Furthermore, we could downgrade A2A if we downgraded Italy by one notch, and we believed that A2A would not maintain its comfortable liquidity cushion to allow us to rate the company one notch above the sovereign. That said, a one-notch downgrade of Italy would not automatically trigger a one-notch downgrade of A2A.
We could revise the outlook to stable if A2A shows a clear path toward adjusted FFO to debt well above 23% by 2024 and demonstrates a supportive financial policy. This scenario could stem from mitigating measures and a financial policy supporting the current rating.

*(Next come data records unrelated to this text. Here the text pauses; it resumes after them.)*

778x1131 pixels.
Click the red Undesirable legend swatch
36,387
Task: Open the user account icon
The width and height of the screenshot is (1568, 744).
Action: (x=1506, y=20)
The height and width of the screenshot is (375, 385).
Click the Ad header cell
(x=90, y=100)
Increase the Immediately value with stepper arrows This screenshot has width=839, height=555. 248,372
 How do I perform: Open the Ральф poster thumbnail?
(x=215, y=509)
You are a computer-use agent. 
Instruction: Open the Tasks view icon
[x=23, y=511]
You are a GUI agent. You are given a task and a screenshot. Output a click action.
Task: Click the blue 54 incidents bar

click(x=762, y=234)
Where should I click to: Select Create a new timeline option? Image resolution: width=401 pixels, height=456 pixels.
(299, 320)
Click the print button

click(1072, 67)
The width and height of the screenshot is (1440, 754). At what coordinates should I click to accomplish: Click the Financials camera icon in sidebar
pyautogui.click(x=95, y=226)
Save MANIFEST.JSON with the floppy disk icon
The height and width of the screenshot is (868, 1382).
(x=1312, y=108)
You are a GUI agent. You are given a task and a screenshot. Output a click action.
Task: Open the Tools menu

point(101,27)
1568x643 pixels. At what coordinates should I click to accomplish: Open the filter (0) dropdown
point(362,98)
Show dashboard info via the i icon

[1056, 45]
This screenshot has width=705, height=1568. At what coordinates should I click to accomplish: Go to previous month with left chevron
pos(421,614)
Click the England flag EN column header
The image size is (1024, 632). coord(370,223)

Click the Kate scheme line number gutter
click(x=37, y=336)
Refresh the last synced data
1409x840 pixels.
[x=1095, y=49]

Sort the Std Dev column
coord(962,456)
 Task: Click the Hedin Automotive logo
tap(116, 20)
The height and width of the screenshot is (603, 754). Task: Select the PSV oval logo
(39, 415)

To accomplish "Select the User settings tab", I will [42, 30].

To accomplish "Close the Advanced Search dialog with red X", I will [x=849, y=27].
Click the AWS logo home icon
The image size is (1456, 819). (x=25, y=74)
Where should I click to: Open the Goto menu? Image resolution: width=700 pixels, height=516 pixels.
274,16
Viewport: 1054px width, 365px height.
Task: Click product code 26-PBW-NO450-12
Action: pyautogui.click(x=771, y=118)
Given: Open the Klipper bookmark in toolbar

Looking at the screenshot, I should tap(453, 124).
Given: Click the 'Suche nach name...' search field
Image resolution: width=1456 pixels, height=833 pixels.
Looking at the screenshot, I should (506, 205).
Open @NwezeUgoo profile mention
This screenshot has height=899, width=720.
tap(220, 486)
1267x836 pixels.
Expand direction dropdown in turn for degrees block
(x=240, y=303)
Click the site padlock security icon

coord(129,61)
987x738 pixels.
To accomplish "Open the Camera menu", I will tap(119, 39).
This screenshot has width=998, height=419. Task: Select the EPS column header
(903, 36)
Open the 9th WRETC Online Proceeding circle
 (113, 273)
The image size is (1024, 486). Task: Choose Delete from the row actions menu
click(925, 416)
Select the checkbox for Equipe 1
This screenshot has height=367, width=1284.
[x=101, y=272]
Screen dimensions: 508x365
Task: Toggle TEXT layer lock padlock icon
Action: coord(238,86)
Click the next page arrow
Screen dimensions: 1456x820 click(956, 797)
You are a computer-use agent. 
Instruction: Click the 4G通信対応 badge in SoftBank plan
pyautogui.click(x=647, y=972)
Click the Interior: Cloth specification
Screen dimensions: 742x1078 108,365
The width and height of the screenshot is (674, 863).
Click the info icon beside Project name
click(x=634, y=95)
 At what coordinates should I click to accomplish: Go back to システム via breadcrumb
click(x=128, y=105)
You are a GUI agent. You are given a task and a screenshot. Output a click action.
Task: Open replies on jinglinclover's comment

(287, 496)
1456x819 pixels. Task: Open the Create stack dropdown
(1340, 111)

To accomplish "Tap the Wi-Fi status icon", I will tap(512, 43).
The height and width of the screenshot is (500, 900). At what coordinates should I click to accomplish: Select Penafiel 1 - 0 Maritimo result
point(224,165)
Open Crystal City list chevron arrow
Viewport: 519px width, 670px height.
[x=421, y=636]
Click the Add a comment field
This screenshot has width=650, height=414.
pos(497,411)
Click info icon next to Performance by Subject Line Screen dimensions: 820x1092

ESG credit indicators: E-3, S-2, G2
Environmental factors are a moderately negative consideration in our credit rating analysis of A2A, since its generation fleet compares unfavorably with that of the industry's leaders, given the relatively low contribution from renewables. This is partly mitigated by A2A's good positioning in regulated power networks, which represented about 11% of 2021 EBITDA. Out of approximately 18.7 terawatt hours (TWh) produced in 2021, about 14.1 TWh were from fossil fuel sources, mostly gas. We note that the company, as part of its 2021-2030 strategic update, is accelerating the modernization and greening of its generation fleet, targeting 5.9 GW of installed renewables capacity by 2030. Most of the additional capacity will become functional only toward the end of the plan and relates mainly to solar and wind technologies. Installed renewables capacity of about 2.2 GW as of year-end 2021 is expected to reach 2.6 GW by 2022 (representing 26% of the total 8.5 GW of installed capacity).